Last year, the German magazine Der Spiegel, garnered a chilly response from Ahava. The piece was about the European Union’s move to crackdown against illegal settlement goods.
“The company refused to answer detailed legal questions,” according to the report.
It did, however, get a statement from Ahava, which said, “Ahava works in coordination with the German authorities, the European Commission and under the law.”
“But the apparent calm was feigned. Ahava immediately informed the Israeli Embassy in Berlin about SPIEGEL’s reporting,” the report continued.
Maybe Ahava just needs a good brand ambassador. That was the strategy for SodaStream, which is also produced in the West Bank. SodaStream recently clinched a high-profile contract with Hollywood actress Scarlett Johansson, who was also working as an ongoing goodwill ambassador for international aid group Oxfam. When controversy erupted over the potential conflict of interest, Johansson chose SodaStream.

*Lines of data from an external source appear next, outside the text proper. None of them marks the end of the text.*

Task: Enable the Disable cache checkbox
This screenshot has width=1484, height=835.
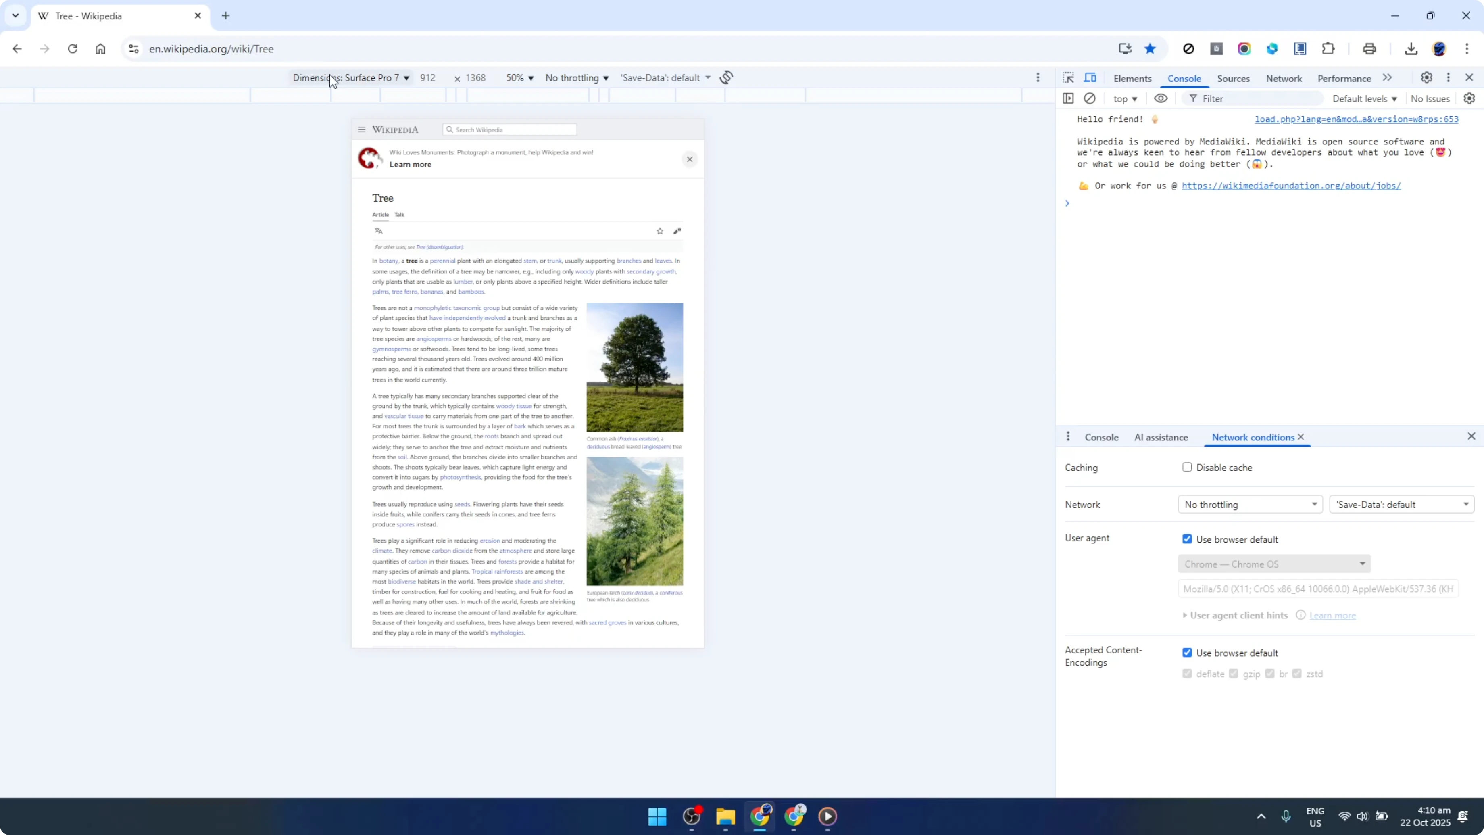Action: 1187,467
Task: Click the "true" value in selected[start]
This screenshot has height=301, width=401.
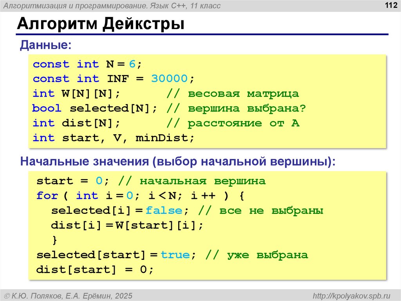Action: [x=175, y=255]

The BDS Movement was somewhat deflated by what they viewed as the starlett’s unethical decision and Oxfam’s hesitation to sever ties with her from the onset of the controversy. The pro-settlement lobby was emboldened, and in the end, SodaStream came out the victor.
The CODEPINK advocates, however, don’t believe Ahava will emerge as victoriously as SodaStream.
“In a report published in March 2009 in the Hebrew-language business paper The Marker, 21% of Israeli exporters say that they have been directly hurt by a boycott of Israeli products since the beginning of 2009,” according to a Stolen Beauty report.
Figures like this keep protesters involved in the BDS Movement going. Whether Israeli firms like it or not, it is sure to remain a pesky thorn in their sides, even if the BDS Movement doesn’t come close to bankrupting them through sanctions and boycotts.